The answer is 14, but it’s absolutely meaningless. She’s made up and Photoshopped to look not just like an adult, but like a somewhat sexually stimulated one. She could be any age from the one she is to 40. In fact, minus a little of the high-gloss, low-contrast treatment, she looks an awful lot like a 27-year-old Anne Hathaway.

Or she could be a mannequin, if we’re going to judge by anything but the ridiculous standards of glamor photography.

What shouldn’t be in doubt is that this picture is an incredibly poor choice to illustrate the question that documentary filmmaker Jan-Willem Breure claims to be asking and answering in his new film, Are All Men Pedophiles. If people viewing your picture can’t tell that she isn’t an adult, you’re not telling them anything about their age-related sexual preference if they happen to find her attractive.

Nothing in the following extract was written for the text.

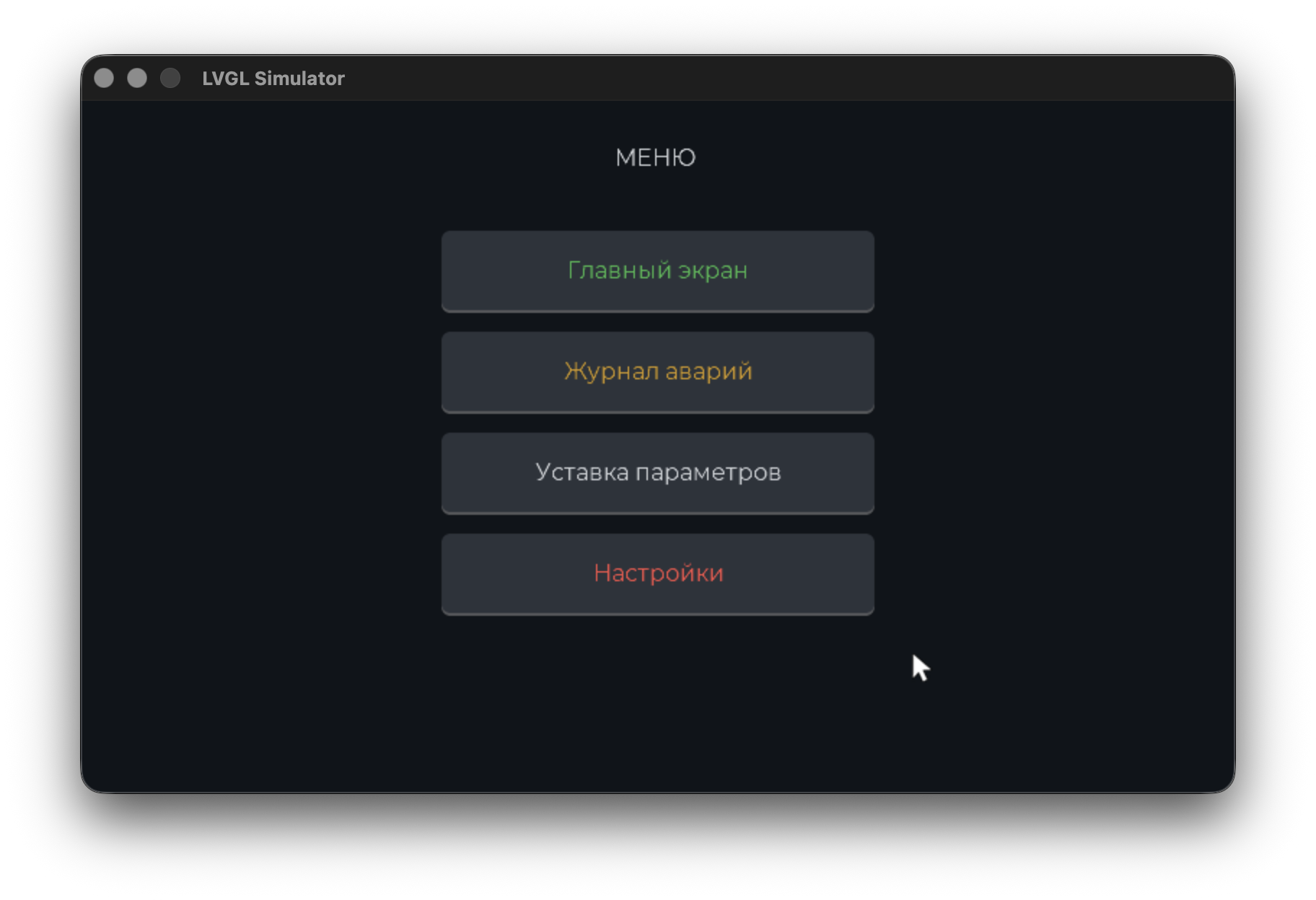Click the LVGL Simulator window title
This screenshot has height=900, width=1316.
273,78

That’s hardly the only bad argument Breure makes, even just on this poster. There’s also the title of the film. A pedophile is attracted to prepubescent children–you know, up to age 9 or 10. All you guys reading this who are now feeling a bit nauseated? You’re all the answer needed to the question as it’s posed. Not that that’s the substance of the film. The title is like those bad headlines that ask ridiculous questions, then answer them, “Nah.”

Specifically, the film advances the claim (with the help of guest experts like a neuroscientist, a psychologist, and a model scout) that all men are “hebephiles” — that is, attracted to teenagers. It argues that we need to make a distinction between hebephiles and true pedophiles, who are attracted to prepubescent children. The film also claims that a variety of cultures — it mentions everything from ancient Greece to the Lolita community in modern-day Japan — have accepted sex between adults and teenagers, and implies that maybe everyone else should, too. It closes with the line “eighteen is just a number.” Are All Men Pedophiles? jumps from graphic descriptions of child sexual abuse (a victim tells her harrowing story of being raped by her father) to suggestions that teen-adult sex really isn’t so bad.

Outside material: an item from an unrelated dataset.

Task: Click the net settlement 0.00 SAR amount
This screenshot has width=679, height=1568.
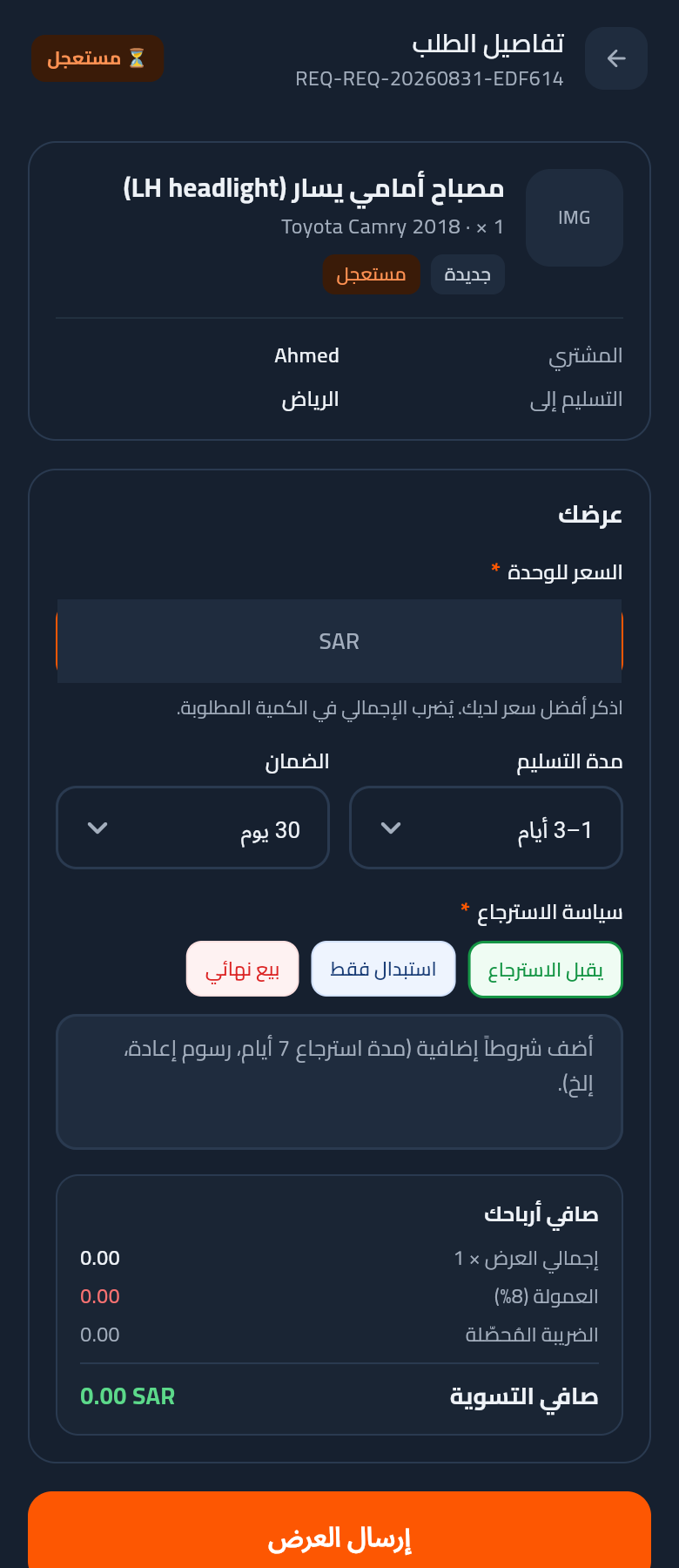Action: [x=127, y=1396]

What Breure claims to be talking about in the film is hebephilia, but even that isn’t related to the poster. Nor is it related to his motivations in asking the question.

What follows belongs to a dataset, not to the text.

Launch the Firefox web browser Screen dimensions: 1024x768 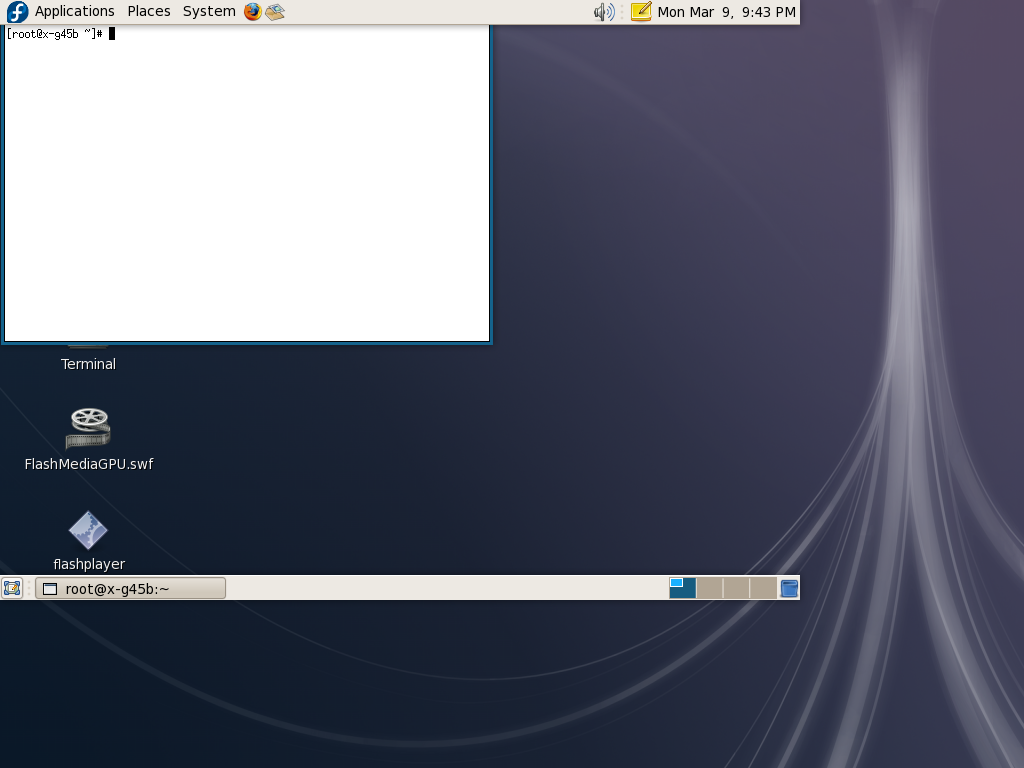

Breure, who is 23 and bankrolled the film entirely himself, said it was inspired by his own attraction to teenagers: recently, he said, he’d come to realize that he was attracted to girls as young as 15. He wanted to explore whether this attraction was truly pedophilia. Making the movie, he said, taught him that “there is a difference between the public definition and the real definition of pedophilia” — the public definition includes attraction to teens, while the “real” definition excludes this.

I have to wonder how good this documentary can be if the creator didn’t manage to learn in the process that his own attractions aren’t even hebephilia. We’ve covered hebephilia on this blog before (interestingly, responding to someone else who claimed his sexual orientation was universal). Hebephilia is an attraction to pubescent children, those whose bodies are in transition, generally those from about age 11 to about age 14.

That means that if he’s attracted to “girls as young as 15”, Breure is not a hebephile either. He may, possibly, be an ephebophile, someone attracted to post-pubescent children, but only if he’s not attracted to those who are fully adult. Otherwise, he’s just a plain old vanilla teleiophile, someone attracted to adults, who is reacting to children who look adult to him. You know, like the model he chose for the poster of his movie.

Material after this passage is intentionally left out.